Goodbye Cruel World, Hello Mega Stardom

I wrote this blog on my birthday. My birthday. Did you write a blog on your birthday? Probably not. What were you doing on your birthday? Enjoying yourself or something equally selfish. More to the point, what were you doing on my birthday? Waiting for my blog is the answer you should give, but you were probably thinking of things to do on your birthday; bastard.


I’m only angry because my birthday is so close to Christmas, and New Year. Two celebrations in a row people can handle. They’re used to it, ready for it. ‘Christmas is done, I’m ready for NYE BRING IT ON!!’ Ask for them to join in a 3rd and the excuses start to come out. ‘Night out for your birthday Lewis? I would but my capacity for joy has reached its limit, plus my hair needs a wash and I’m not certain, but I think I have an in growing toe nail. Sorry, but what else can I do?’

If you have a birthday in the summer you can crank it up. ‘Come to my party – what else is there to do? Buy me presents, give your time selflessly, the sun is out.’

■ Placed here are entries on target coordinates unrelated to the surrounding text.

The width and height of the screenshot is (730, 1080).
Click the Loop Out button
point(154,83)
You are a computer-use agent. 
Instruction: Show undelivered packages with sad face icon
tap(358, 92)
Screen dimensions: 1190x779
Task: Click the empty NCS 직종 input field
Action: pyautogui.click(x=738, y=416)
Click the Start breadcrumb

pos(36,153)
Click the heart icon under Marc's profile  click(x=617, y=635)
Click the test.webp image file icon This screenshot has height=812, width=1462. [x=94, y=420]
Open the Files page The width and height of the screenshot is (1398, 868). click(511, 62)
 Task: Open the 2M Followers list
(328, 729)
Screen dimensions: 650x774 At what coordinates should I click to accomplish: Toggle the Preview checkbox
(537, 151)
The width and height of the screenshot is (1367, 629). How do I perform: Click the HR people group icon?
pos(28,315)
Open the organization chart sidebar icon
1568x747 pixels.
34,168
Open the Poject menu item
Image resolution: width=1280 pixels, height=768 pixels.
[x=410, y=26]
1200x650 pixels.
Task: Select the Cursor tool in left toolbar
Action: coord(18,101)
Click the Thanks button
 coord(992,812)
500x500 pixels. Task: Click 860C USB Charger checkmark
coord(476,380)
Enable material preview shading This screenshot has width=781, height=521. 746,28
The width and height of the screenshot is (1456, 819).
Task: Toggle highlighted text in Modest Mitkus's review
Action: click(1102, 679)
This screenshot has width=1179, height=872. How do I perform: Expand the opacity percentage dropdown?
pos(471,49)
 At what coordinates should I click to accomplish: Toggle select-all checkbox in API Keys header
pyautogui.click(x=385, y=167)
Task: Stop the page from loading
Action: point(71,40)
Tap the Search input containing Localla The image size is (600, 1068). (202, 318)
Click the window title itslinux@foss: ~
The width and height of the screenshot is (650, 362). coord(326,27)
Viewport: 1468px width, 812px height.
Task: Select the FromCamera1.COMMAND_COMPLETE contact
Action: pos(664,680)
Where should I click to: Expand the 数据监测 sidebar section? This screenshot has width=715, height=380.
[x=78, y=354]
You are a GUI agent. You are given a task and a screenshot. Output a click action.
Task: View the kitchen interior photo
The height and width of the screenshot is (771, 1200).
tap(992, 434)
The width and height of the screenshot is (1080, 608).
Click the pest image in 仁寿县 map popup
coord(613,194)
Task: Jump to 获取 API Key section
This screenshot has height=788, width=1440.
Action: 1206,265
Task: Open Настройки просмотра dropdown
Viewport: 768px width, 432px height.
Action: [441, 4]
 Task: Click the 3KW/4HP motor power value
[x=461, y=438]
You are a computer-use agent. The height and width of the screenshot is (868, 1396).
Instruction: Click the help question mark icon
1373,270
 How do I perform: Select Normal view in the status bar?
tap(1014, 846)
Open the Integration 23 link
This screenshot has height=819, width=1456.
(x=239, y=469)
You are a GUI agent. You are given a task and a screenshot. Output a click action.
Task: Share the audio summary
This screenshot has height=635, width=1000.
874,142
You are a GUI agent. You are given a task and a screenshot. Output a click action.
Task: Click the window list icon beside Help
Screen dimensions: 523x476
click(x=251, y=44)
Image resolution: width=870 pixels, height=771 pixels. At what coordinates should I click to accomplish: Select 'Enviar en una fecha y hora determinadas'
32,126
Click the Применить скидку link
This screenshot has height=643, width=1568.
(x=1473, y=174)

Have a birthday near Christmas and presents become an afterthought. ‘But I got you stuff last week, hmm, have these potatoes I didn’t eat.’ Whatever else he did, Jesus will always be known to me as the world’s greatest thunder stealer.

But that’s OK, I have a plan. A plan to make me more famous than any other blog writer ever. I’m going to die. End it. Kaput. Goodbye cruel world.

Before the tears flow like Babylon you should know there’s logic behind this. Paul McCartney has produced an almost endless body of work since leaving The Beatles. He can even play a mandolin. Yet in the BBC poll of 100 Greatest Britons he came 11 places below John Lennon. All Lennon did was lie in bed and get shot. (I should point out those were mutually exclusive events.)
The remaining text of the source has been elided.